Associated type is syntactic sugar and thankfully, Rust allows putting constraints on generic function implementation:
use std::cmp::PartialEq;
use std::ops::BitXor;
use std::ops::Shl;
fn convert<T: PartialEq + From<bool> + BitXor<Output = T> + Shl<Output = T> + Clone>(
bits: &[T],
) -> T {
let zero = T::from(false);
let one = T::from(true);
bits.iter()
.filter(|&bit| bit == &zero.clone() || bit == &one.clone())
.fold(zero.clone(), |result, bit| {
(result << one.clone()) ^ bit.clone()
})
}
It also has a couple of other fixes, but generally, this is a working solution for all integer types.
Improvements
What if I want to add the following to my function:
- Check if the input vector is larger than the target integer
- Check if the vector has only ones and zeros
- Reduce memory footprint, by changing input vector always be u8, and the return type will be derived from caller definition.
The first thing we need to do, is to change output type from plain T
to Result<T, ConversionError>
where ConversionError
is an enum, that holds all error types we have:
#[derive(Debug)]
pub enum ConversionError {
Overflow,
NonBinaryInput,
}
To check the size of a generic type we will use std::mem::size_of
like that:
if bits.len() > (std::mem::size_of::<T>() * 8) {
return Err(ConversionError::Overflow);
}
Changing the input vector to always be u8
as the smallest integer is a questionable change because it forces always explicitly declare a return type, but I believe it is a fair deal for reducing memory size.
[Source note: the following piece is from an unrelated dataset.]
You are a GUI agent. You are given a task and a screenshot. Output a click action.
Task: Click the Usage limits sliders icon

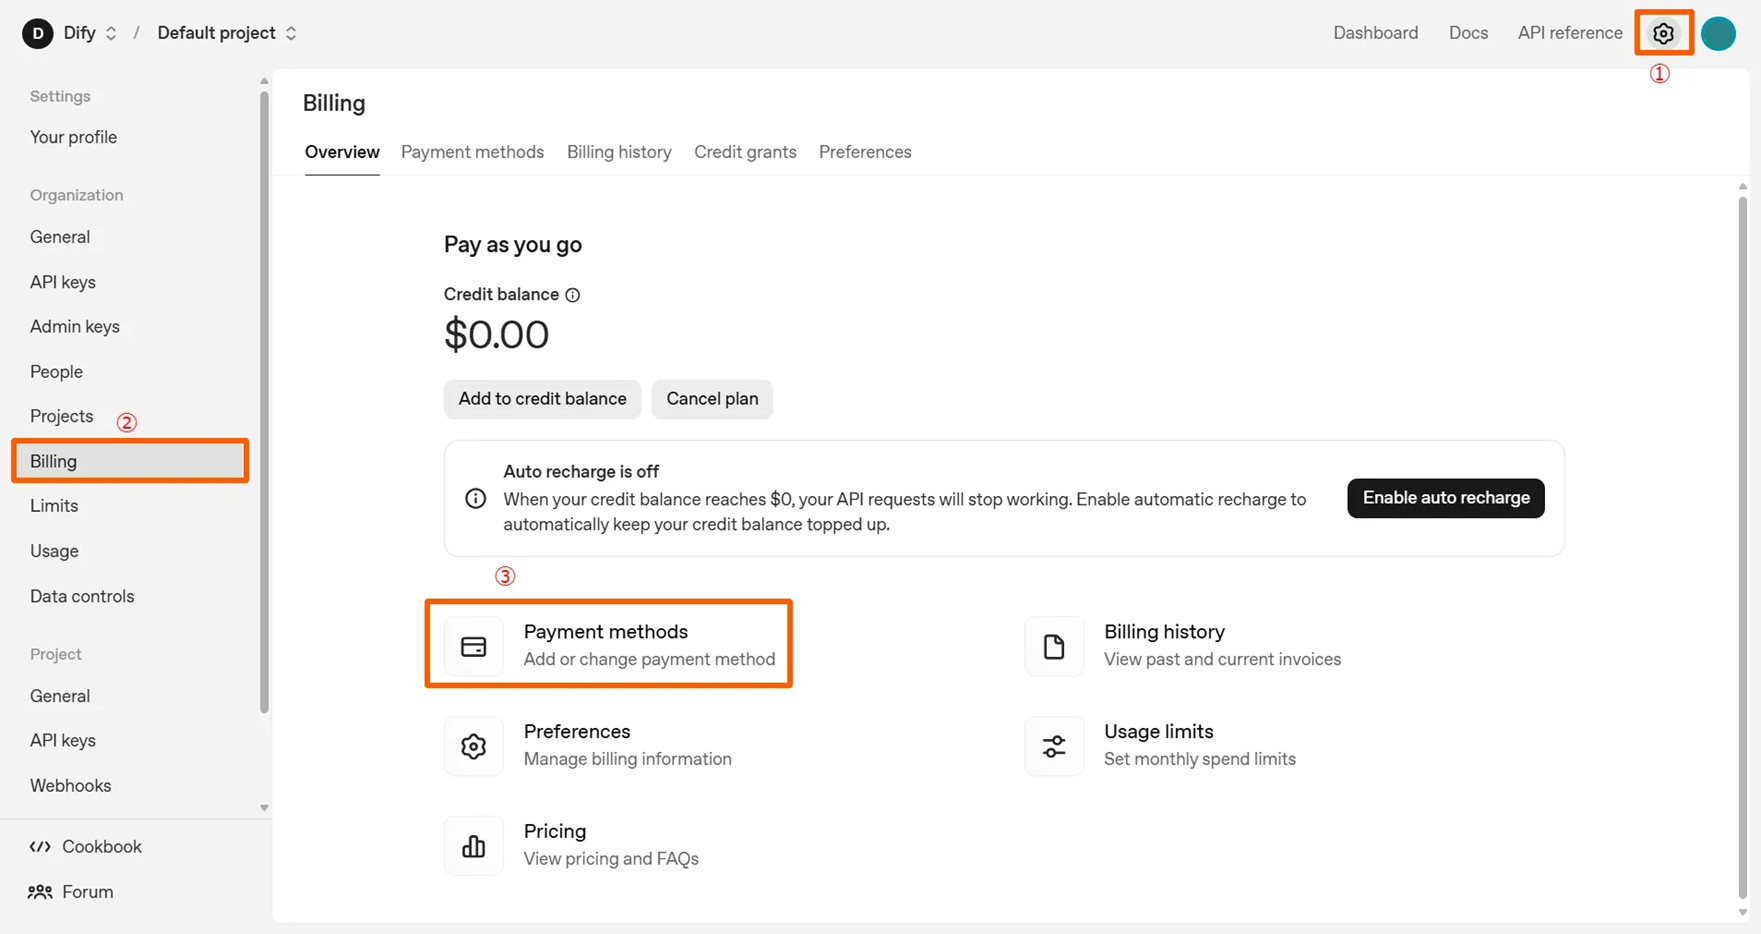click(1053, 746)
This is how it should be called now:
let bits: Vec<u8> = vec![0, 0, 0, 0, 0, 1, 0, 1];
let result: Result<u32, ConversionError> = convert(&bits);
assert_eq!(result.unwrap(), 5);
Function signature will change mainly in From<boolean
> to From<u8>
:
pub fn convert<T: PartialEq + From<u8> + BitXor<Output=T> + Shl<Output=T> + Clone>(
bits: &[u8],
) -> Result<T, ConversionError> {
Checking that input has only zeros and ones is optional, but can be done with simple filtering and counting:
if bits.iter()
.filter(|&&bit| bit != 0 && bit != 1).count() > 0 {
return Err(ConversionError::NonBinaryInput);
}
The final solution with all latest changes:
use std::cmp::PartialEq;
use std::ops::BitXor;
use std::ops::Shl;
#[derive(Debug)]
pub enum ConversionError {
Overflow,
NonBinaryInput,
}
pub fn convert<T: PartialEq + From<u8> + BitXor<Output=T> + Shl<Output=T> + Clone>(
bits: &[u8],
) -> Result<T, ConversionError> {
if bits.len() > (std::mem::size_of::<T>() * 8) {
return Err(ConversionError::Overflow);
}
if bits.iter()
.filter(|&&bit| bit != 0 && bit != 1).count() > 0 {
return Err(ConversionError::NonBinaryInput);
}
Ok(bits.iter()
.fold(T::from(0), |result, &bit| {
(result << T::from(1)) ^ T::from(bit)
}))
}
Top comments (2)
you can replace
filter().count() > 0
with any() (or all() and reversed predicate) and it will shortcircuit: exit as soon as you find first non 0 and non 1, thus making this whole walk through vector fasterThanks Shamir, it is a good improvement!